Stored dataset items
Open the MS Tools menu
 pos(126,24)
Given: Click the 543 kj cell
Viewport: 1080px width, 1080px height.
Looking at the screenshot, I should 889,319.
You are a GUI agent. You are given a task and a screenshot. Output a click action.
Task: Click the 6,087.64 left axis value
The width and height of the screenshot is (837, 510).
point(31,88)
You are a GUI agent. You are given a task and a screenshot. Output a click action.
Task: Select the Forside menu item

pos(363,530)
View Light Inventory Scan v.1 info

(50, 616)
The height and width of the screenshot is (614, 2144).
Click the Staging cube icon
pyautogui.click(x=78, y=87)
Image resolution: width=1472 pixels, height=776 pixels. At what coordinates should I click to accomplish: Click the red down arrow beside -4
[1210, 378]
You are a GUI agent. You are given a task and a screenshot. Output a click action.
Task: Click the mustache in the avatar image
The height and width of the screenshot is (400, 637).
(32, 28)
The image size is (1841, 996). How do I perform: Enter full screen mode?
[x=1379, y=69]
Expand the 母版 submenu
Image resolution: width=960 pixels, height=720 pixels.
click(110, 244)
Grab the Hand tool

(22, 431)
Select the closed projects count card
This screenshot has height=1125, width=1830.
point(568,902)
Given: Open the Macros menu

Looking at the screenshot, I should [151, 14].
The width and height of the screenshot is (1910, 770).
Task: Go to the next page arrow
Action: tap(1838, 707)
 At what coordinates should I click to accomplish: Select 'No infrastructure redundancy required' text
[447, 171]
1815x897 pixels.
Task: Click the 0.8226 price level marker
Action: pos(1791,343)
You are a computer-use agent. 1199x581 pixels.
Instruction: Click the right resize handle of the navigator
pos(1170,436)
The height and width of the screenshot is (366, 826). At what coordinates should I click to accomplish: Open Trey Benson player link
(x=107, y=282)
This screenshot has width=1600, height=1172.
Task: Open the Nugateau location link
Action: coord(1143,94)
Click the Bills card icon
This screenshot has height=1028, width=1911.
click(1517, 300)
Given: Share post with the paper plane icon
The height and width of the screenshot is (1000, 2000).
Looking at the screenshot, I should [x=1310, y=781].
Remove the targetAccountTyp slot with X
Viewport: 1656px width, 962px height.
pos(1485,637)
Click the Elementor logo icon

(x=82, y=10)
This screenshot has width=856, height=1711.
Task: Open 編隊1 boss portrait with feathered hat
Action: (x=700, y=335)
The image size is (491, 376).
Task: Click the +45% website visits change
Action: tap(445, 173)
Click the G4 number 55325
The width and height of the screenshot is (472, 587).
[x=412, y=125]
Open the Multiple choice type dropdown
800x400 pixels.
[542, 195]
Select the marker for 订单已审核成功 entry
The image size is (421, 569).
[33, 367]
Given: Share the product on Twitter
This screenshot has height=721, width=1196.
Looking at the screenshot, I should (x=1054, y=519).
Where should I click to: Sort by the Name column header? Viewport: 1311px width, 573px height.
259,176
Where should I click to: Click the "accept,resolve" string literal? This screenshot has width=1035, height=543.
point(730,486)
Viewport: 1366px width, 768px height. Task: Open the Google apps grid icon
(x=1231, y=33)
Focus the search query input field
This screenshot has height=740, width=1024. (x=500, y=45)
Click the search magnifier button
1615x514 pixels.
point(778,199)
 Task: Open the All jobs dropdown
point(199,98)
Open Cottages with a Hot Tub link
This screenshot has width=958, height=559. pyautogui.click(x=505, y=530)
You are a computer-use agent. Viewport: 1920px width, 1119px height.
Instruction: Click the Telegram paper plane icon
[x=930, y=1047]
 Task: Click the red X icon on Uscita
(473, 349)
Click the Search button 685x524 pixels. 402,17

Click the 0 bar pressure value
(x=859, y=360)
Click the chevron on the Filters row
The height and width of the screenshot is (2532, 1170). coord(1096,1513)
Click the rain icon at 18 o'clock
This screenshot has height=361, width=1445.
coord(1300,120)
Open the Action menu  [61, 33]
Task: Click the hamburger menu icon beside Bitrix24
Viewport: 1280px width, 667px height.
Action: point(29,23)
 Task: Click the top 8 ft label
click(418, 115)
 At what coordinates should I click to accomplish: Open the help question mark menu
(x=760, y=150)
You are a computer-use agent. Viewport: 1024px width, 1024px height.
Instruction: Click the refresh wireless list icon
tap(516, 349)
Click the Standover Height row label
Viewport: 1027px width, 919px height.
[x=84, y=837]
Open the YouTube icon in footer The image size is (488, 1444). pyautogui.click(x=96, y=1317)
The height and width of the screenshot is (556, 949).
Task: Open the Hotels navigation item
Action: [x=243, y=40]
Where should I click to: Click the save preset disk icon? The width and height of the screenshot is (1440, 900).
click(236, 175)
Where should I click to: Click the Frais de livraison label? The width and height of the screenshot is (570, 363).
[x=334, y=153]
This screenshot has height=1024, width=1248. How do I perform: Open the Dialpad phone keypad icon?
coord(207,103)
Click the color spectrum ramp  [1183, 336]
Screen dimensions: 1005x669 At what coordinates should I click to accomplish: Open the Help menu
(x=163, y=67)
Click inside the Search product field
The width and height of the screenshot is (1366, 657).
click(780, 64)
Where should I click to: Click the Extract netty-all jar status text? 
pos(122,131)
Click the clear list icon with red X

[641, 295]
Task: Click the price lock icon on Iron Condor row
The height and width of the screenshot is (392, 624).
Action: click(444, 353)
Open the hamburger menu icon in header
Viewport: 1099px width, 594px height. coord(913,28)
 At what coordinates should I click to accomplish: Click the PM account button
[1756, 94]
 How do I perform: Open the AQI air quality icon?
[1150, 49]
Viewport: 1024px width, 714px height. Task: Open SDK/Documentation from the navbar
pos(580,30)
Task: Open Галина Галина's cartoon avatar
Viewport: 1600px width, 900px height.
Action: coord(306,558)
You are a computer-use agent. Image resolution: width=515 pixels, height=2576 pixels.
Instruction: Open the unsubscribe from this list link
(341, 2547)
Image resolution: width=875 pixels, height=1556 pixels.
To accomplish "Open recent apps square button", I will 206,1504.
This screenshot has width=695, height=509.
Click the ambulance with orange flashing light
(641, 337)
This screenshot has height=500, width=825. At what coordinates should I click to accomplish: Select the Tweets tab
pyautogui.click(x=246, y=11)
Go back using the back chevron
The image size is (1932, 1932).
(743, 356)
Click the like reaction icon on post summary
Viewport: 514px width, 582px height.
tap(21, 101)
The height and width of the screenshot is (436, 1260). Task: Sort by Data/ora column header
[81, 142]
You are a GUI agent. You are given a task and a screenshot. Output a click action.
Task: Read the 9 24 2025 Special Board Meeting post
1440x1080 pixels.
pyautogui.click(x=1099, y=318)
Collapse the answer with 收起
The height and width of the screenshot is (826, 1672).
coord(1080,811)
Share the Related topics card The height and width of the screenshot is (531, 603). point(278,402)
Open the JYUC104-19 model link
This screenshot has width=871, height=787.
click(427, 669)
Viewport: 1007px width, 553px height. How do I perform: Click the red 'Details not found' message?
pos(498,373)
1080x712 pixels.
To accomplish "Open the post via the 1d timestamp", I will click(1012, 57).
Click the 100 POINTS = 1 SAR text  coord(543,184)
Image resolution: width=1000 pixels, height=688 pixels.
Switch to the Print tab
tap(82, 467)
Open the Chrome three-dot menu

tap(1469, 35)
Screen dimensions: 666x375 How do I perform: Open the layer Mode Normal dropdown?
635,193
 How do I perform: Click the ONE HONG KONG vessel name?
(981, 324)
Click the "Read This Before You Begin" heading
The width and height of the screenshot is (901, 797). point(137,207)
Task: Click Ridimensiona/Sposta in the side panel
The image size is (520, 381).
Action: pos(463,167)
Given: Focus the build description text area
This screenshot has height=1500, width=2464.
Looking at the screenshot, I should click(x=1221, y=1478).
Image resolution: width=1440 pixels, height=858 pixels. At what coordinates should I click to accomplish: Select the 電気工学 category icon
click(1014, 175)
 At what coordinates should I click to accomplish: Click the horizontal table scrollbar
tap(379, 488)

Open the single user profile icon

#### Task to carry out
Given the data above, which lines hold the string "will"? Return them.

#### Exercise output
To accomplish "Open recent apps square button", I will 206,1504.
To accomplish "Open the post via the 1d timestamp", I will click(1012, 57).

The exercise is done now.